[Stored data entries]

::::::::

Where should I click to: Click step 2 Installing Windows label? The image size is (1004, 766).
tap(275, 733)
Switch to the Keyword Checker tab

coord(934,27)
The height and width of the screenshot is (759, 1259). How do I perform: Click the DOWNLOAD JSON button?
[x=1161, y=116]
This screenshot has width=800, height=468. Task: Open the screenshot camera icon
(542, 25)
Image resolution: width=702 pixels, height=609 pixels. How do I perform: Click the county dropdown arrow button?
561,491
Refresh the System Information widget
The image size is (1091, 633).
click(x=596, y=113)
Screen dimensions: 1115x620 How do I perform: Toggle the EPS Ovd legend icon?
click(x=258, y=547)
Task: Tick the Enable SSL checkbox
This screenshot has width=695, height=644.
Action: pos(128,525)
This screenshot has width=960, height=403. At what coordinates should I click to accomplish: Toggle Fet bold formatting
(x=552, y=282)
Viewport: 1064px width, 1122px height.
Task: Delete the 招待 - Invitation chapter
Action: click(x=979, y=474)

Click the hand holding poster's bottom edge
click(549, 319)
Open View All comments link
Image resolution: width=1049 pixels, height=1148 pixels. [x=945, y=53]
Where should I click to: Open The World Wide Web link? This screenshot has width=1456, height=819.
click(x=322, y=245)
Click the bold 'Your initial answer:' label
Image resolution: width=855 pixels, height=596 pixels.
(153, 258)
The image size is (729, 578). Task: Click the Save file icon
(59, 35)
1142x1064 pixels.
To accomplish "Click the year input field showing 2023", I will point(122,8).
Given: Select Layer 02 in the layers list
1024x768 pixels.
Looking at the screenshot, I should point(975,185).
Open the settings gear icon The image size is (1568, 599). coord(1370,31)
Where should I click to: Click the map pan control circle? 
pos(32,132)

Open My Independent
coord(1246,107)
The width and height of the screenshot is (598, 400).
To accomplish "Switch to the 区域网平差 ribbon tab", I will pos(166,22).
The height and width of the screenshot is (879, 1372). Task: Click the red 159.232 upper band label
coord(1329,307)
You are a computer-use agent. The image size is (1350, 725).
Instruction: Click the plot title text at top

::::::::

> _Task instructions_: Looking at the entries above, how many lines contain "will"? State the number and nothing more.

> _Response area_: 2